Atomic Canyon partners with INL on AI benchmarks

September 11, 2025, 11:58AMNuclear News

As interest and investment grows around AI applications in nuclear power plants, there remains a gap in standardized benchmarks that can quantitatively compare and measure the quality and reliability of new products.

Nuclear-tailored AI developer Atomic Canyon is moving to fill that gap by entering into a new strategic partnership with Idaho National Laboratory to develop and release the “first comprehensive benchmark suite for evaluating retrieval-augmented generation (RAG) and large language models (LLMs) in nuclear applications.”

Background: Atomic Canyon’s first collaboration with the Department of Energy came in March 2024, when the company partnered with Oak Ridge National Laboratory to develop AI tools for the nuclear sector. Then last November, Pacific Gas & Electric deployed Atomic Canyon’s AI at Diablo Canyon, an industry first.

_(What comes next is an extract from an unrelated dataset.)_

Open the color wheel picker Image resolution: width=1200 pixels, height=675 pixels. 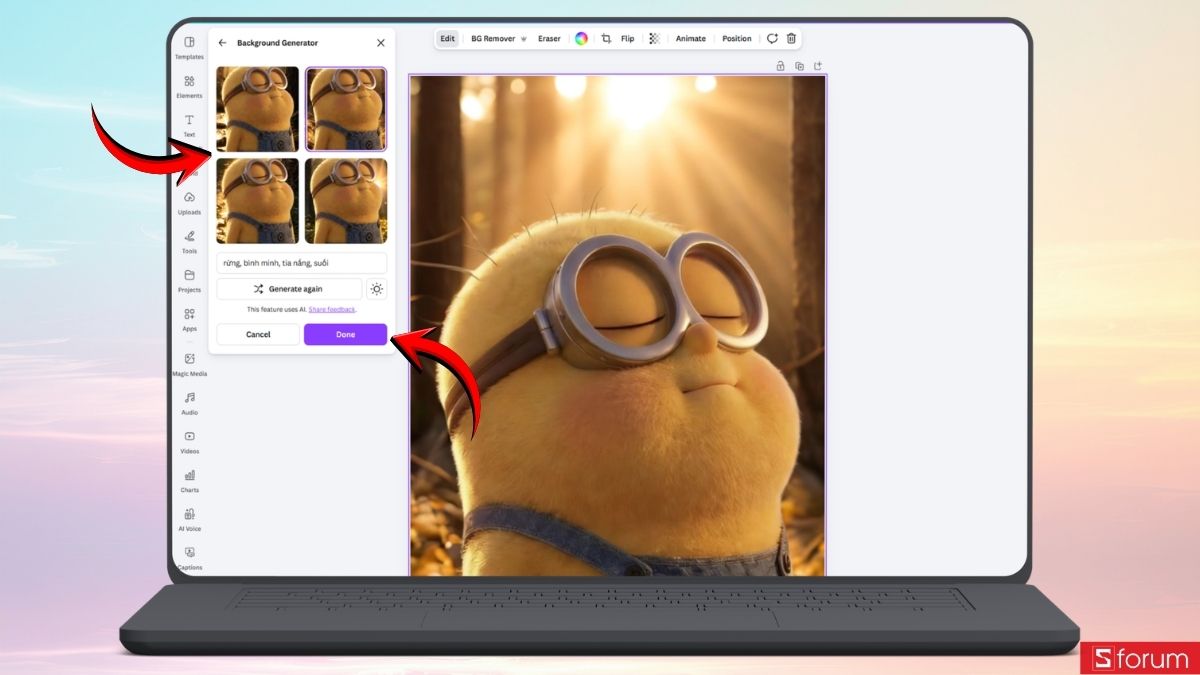pyautogui.click(x=581, y=38)
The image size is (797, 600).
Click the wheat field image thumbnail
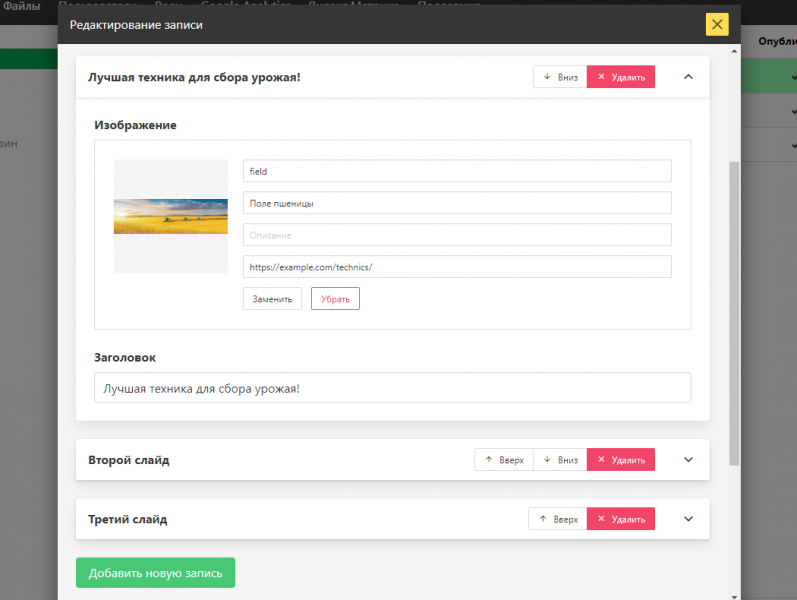171,216
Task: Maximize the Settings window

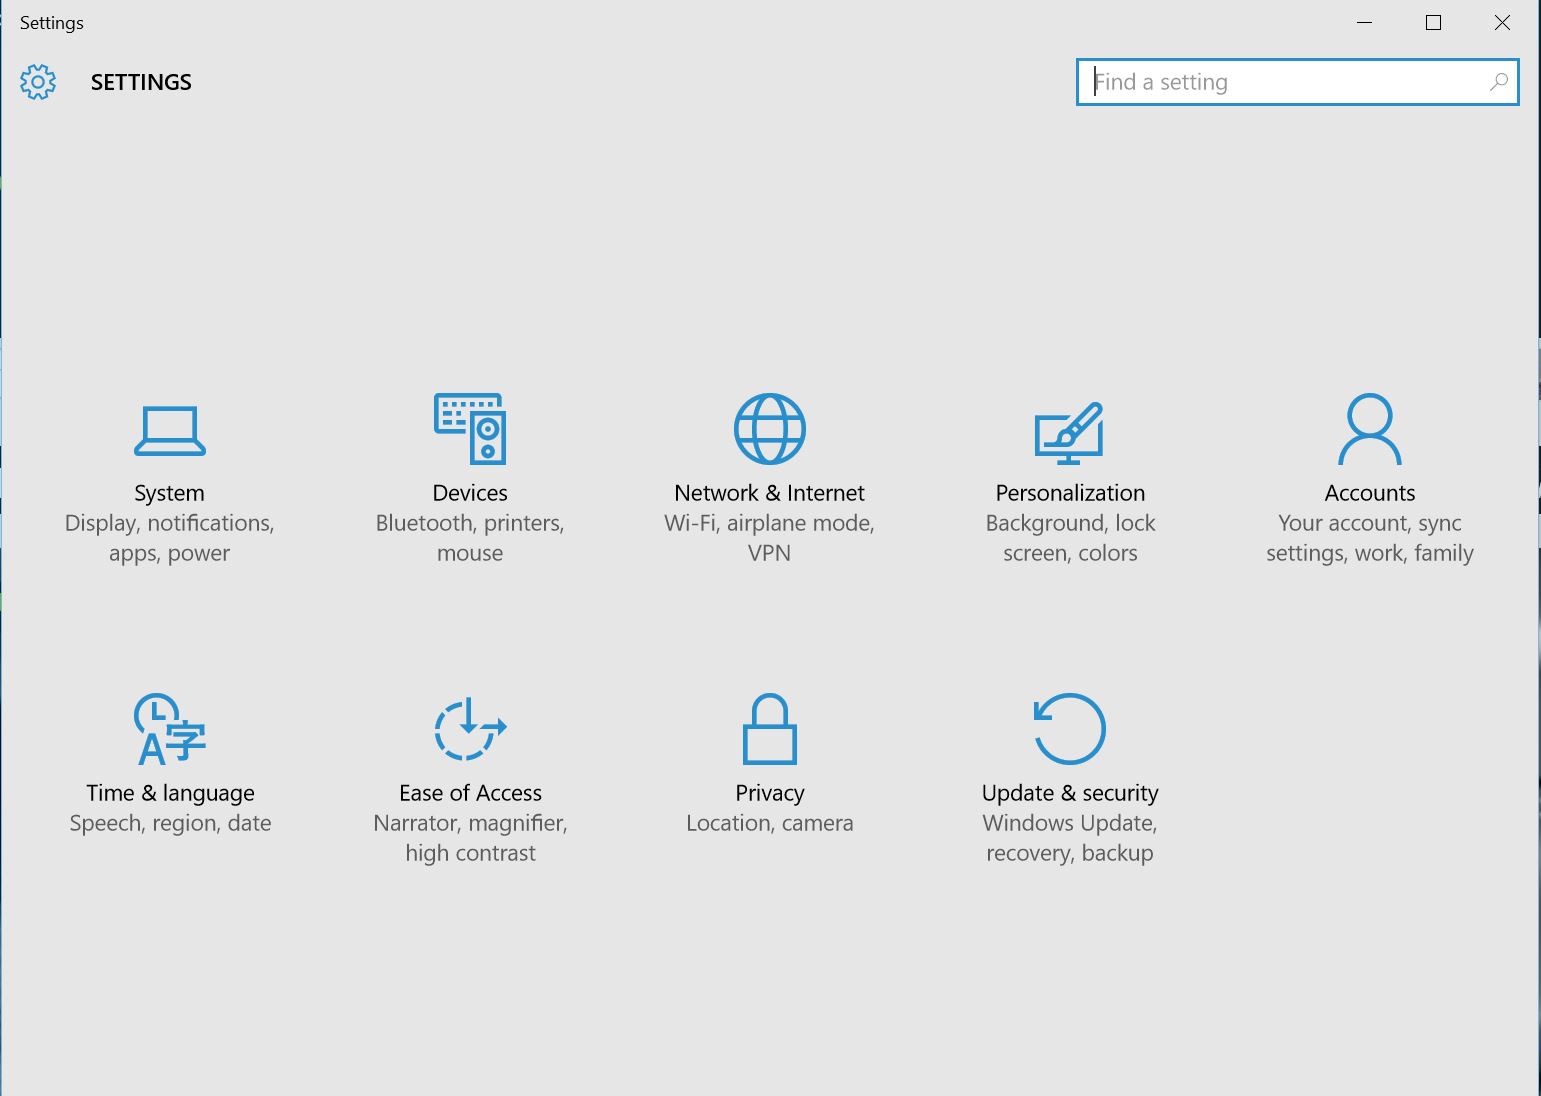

Since then, the ties between nuclear and AI have only grown stronger, as indicated by the AI x Nuclear Executive Summit, which was cohosted this July by INL and ORNL. There, Atomic Canyon and ORNL signed a memorandum of understanding to expand the scope of their existing collaboration to streamline the licensing process for nuclear power plants.

Atomic Canyon isn’t the only developer in this space. Earlier this week, AI start-up Nuclearn raised $10.5 million in Series A funding to advance the development of their AI platform for nuclear plant operations, further highlighting the need for benchmarking in this emerging niche.

More details: Atomic Canyon explained that this new benchmark suite will specifically allow for the evaluation of AI systems that can access public nuclear documentation through RAG techniques. The company also said that, more broadly, it will “establish critical standards for AI adoption in nuclear facility operations, addressing an industry need for objective evaluation methods for generative AI systems in nuclear environments.”

Existing AI benchmarks are not sufficient for the nuclear space because of the sector’s unique requirements in safety, regulation, and security, Atomic Canyon said. Nuclear AI will also be working with a combination of public documentation and a wide range of varying, facility-specific data. Considering that Atomic Canyon is currently in talks with utilities that represent “40% to 50% of the U.S. nuclear fleet,” it will be critical to ensure that AI remains reliable from plant to plant.

Open source: In an interview with Latitude Media, Atomic Canyon CEO Trey Lauderdale said, “We believe it’s our responsibility as the lead in generative AI and nuclear to create the first benchmark for the industry in how these large language models fare when they’re used.”

To fulfill that perceived responsibility, Atomic Canyon plans to release all data, definitions, criteria, and evaluation software under permissive open-source public licenses. The company set a six-month timeline to curate datasets, define benchmark tasks and evaluation metrics, and produce a technical summary.